The Regulations exempt specific categories of agreements and practices from the application of sections 4 and 5(1) of the Competition Act, including the per se prohibitions on:

  • fixing a purchase or selling price or trading conditions (section 4(1)(b)(i)); and
  • dividing markets by allocating customers, suppliers, territories or specific types of goods or services (excluding end customers or end consumers) (Section 4(1)(b)(ii)).

Categories of exempted conduct

The Regulations propose that market participants be enabled to coordinate on seven types of agreements and/ or practices, relating solely to the export market. More specifically, exemption may be sought for coordination:   

  • aimed at achieving economies of scale and efficiencies in the export markets with the objective of improving competitiveness of South African export products;
  • on sharing or offsetting the landed costs faced in the export markets;
  • on joint financing and development of infrastructure required for exports, including both export infrastructure in South Africa, transit points and the export destination;
  • on funding and sharing export related market information including information on import regulations and product regulations in the export markets;
  • on sharing shipment costs, storage, inspection rooms, freight, insurance and other logistics in the export markets;
  • on the collective marketing of South African goods as a brand in the export market; or
  • coordination on joint negotiation of protocols of export programmes and compliance with quality specifications or standards of goods in the export markets.

The Regulations require that historically disadvantaged firms and that small, micro or medium-sized businesses be afforded an opportunity to opt-in to any agreements and/ or practices concluded, including the negations of such agreements and/ or practices.

Exclusions

The Regulations specifically exclude the following conduct:

  • market allocation of goods and services to end customers or consumers;
  • collusive tendering for goods and services intended for sale to end customers or consumers;
  • resale price maintenance for goods and services sold to end customers or consumers; and
  • any merger transaction

Application and approval process

Firms seeking to rely on the exemption must submit a written request to the Commission for confirmation that the proposed conduct falls within the scope of the Regulations.  The Commission, may:

  • approve the exemption (with or without safeguards); or
  • decline the request if it falls outside the scope of the Regulations.

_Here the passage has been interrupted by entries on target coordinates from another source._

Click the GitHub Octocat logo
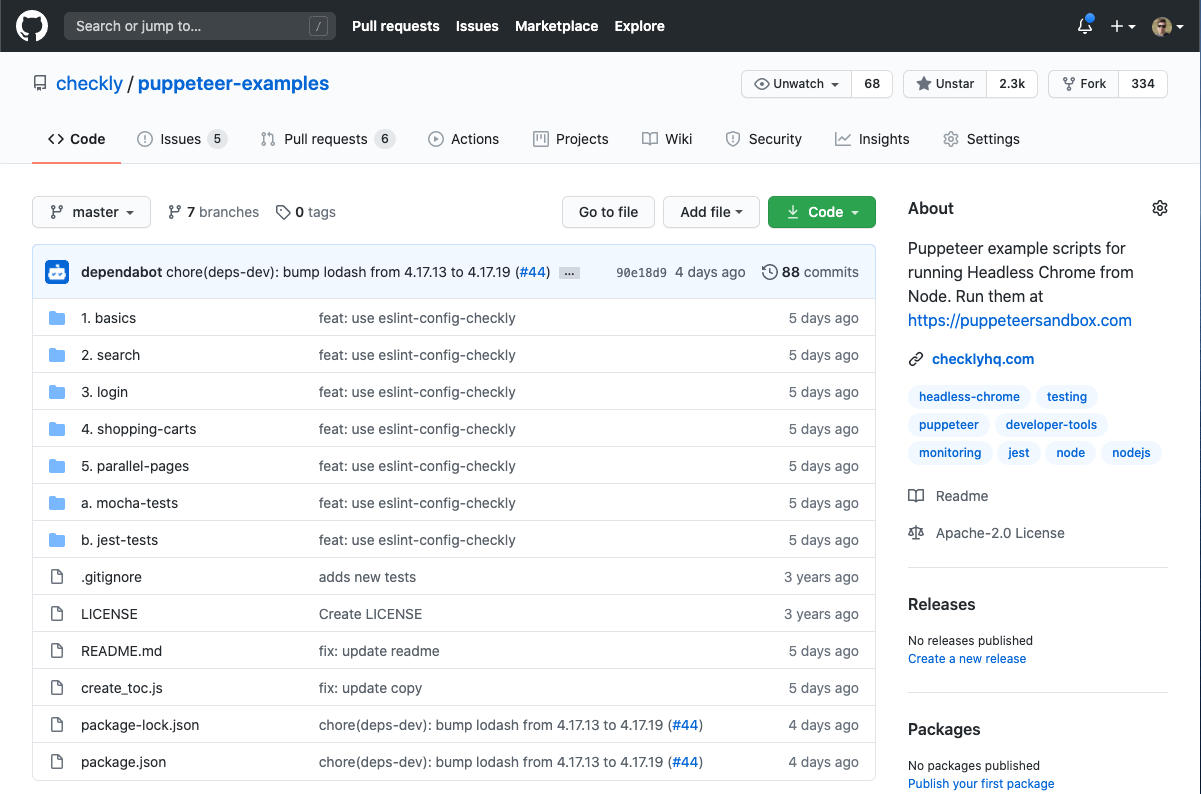Viewport: 1201px width, 794px height. click(x=32, y=26)
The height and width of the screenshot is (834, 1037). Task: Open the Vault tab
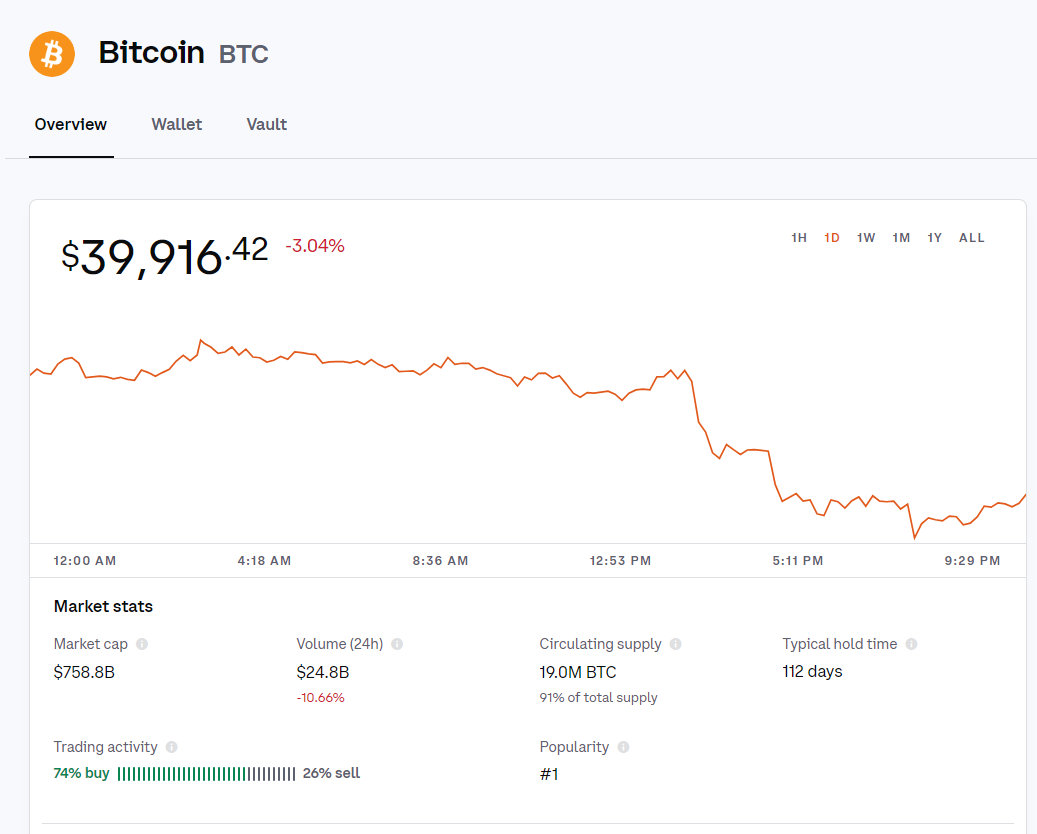click(267, 125)
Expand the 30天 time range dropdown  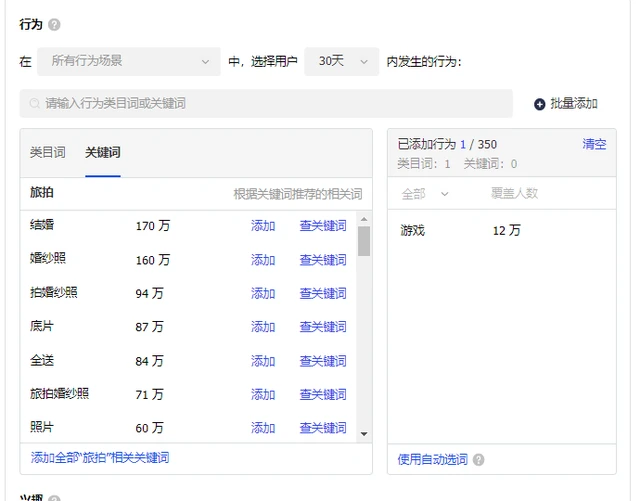pos(341,61)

The Commission is required to issue a decision within 30 business days, extendable by an additional 30 business days. If no decision is issued within the prescribed period, the agreement or practice is deemed approved.

The Commission also retains the right to revoke any exemption granted on specific grounds outlined in the Regulations. The Regulations also introduce monitoring mechanisms imposing specific requirements on participants to keep accurate written records and minutes of meetings held.

Duration of the Regulations

It is proposed that the Regulations will remain in force for a period of five years, and can be extended by the Minister in consultation with the Commission, and taking into account tariffs in the export markets. Upon withdrawal of the Regulations, firms will be afforded a reasonable period to wind down any ongoing arrangements.

Conclusion

South African companies wishing to take advantage of this draft Block Exemption should submit their comments in order to ensure that it is sufficiently broad to allow conduct and practices that would support their export activities.

However, even once it comes into effect, South African companies will need to be careful that they fall within the scope of the exemption and report, as required, to the Commission.

Moreover, it is essential that South African companies also check that their conduct, agreements or business practices do not contravene other applicable anti-trust laws in the countries to which they are exporting.